7 featured lists were promoted this week.
8 featured pictures were promoted this week.
The case Infoboxes was opened. The evidence phase continues in Kiefer.Wolfowitz and Ironholds. Voting on the proposed decision continues in the Tea Party movement case.
This case, brought by Ched, involves the issue of who should make the decision to include an infobox in an article and to determine its formatting (right margin, footer, both, etc) -- whether the preferences of the original author should be taken into consideration, if the decision should be made by various WikiProjects in order to promote uniformity between articles, or whether each article should be decided on a case-by-case basis after discussion. It also involves what is perceived by some to be an aggressive addition or reverting of infoboxes to articles without discussion by some editors, in areas where they do not normally edit. Areas that have seen disputes over infoboxes include opera, the Classical Music and Composers project, and Featured Articles. The evidence phase of the case closes 31 July, the workshop closes 7 August, and a proposed decision is scheduled to be posted 14 August 2013.

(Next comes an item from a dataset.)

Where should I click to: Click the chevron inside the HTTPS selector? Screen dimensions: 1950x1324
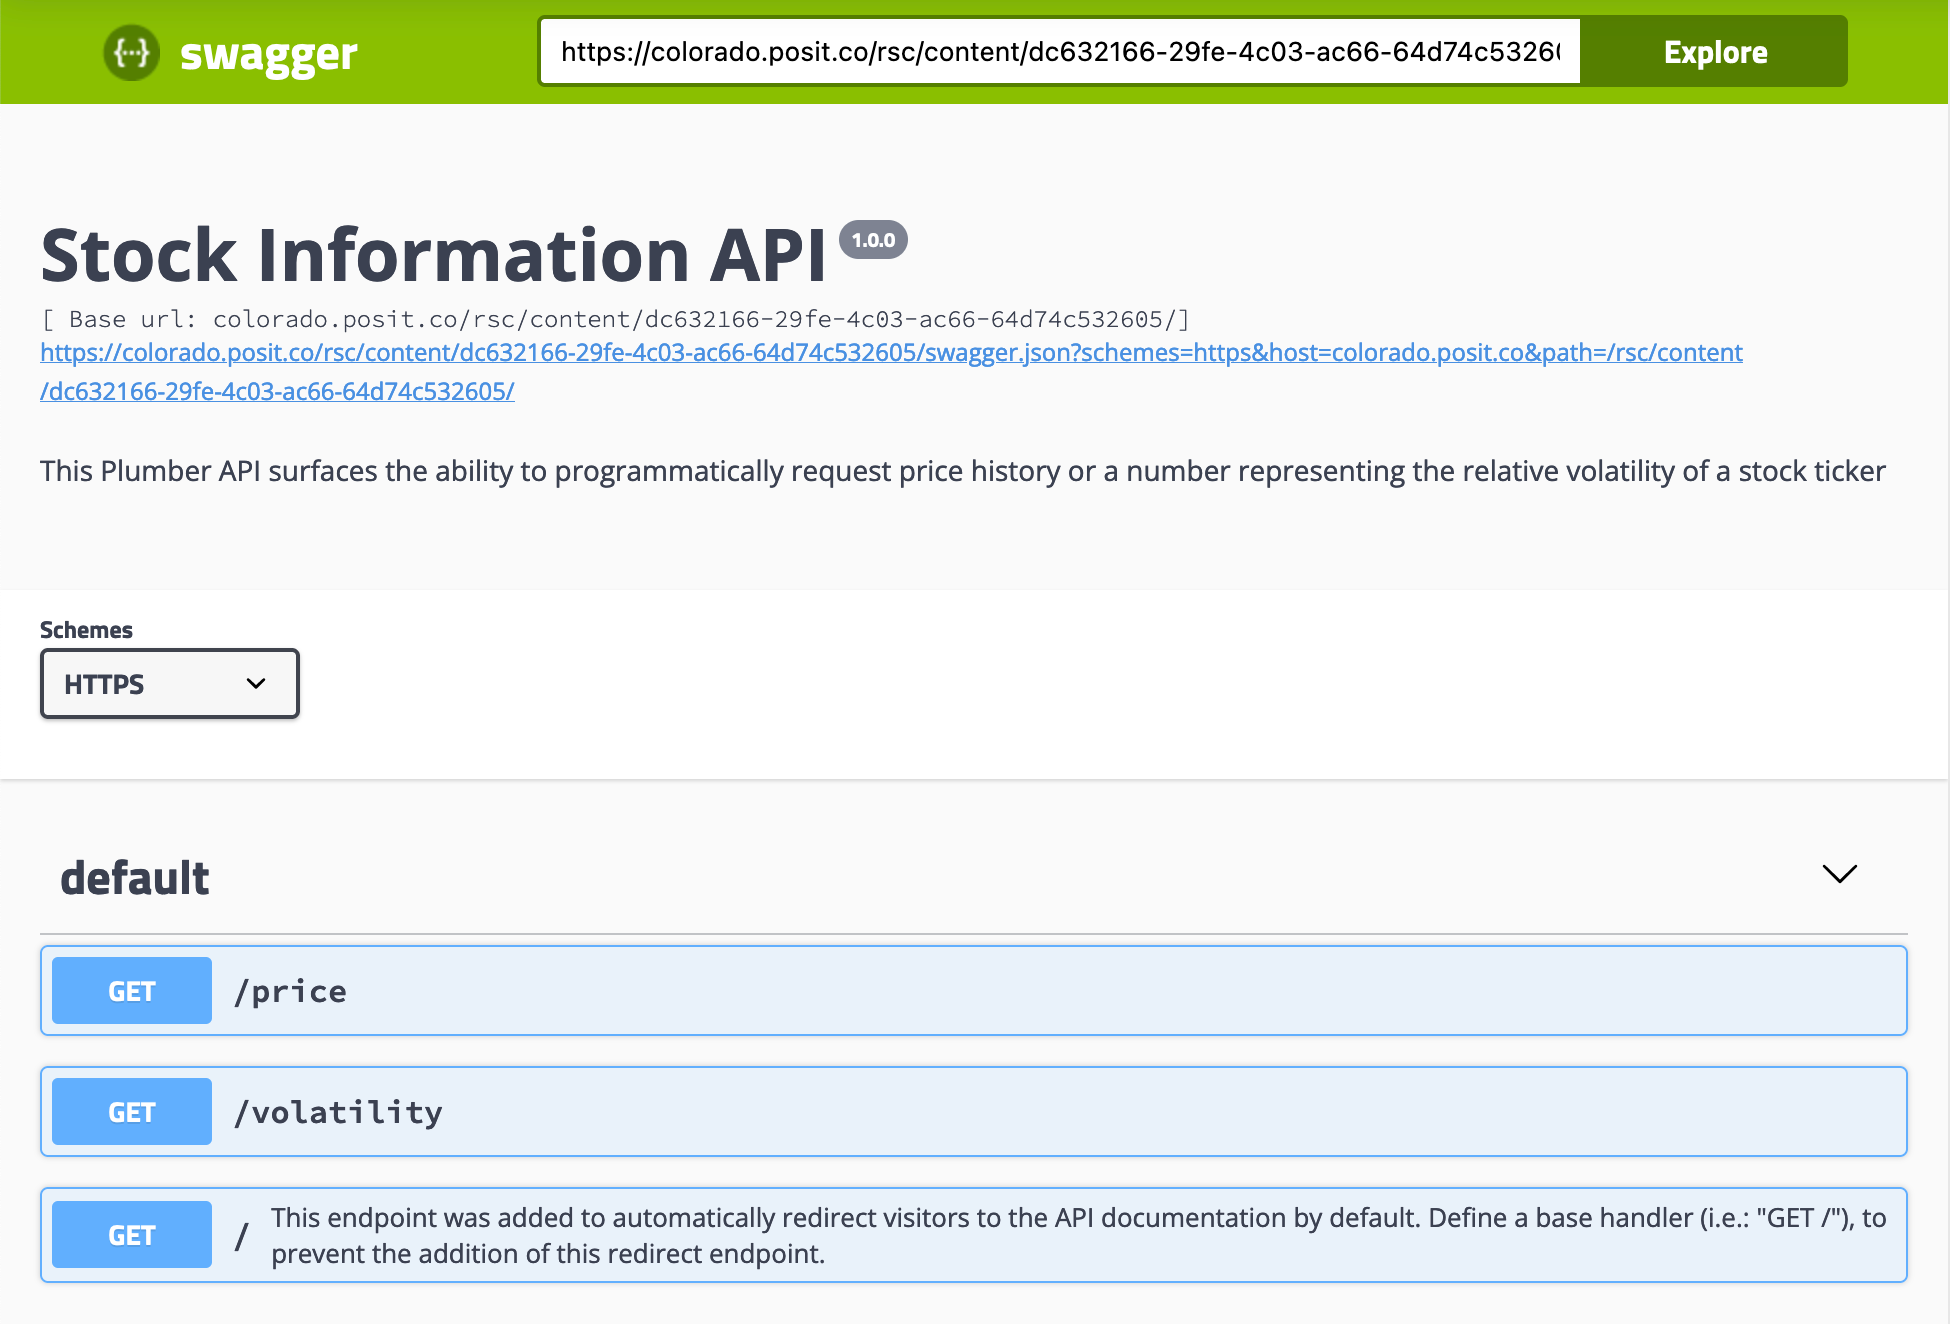click(x=256, y=684)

This case, brought by Mark Arsten, involves a dispute between Kiefer Wolfowitz and Ironholds, the original account of Wikimedia Foundation employee Oliver Keyes, that began on-wiki and escalated in off-wiki forums, ending with statements that could be interpreted as threats of violence. The evidence phase of the case closes 26 July, the workshop closes 2 August, and a proposed decision is scheduled to be posted 9 August 2013.
This case involving a US political group, brought by KillerChihuahua, is now unsuspended, after a moderated discussion failed to agree on the ground rules for such a discussion. Voting continues on the proposed decision.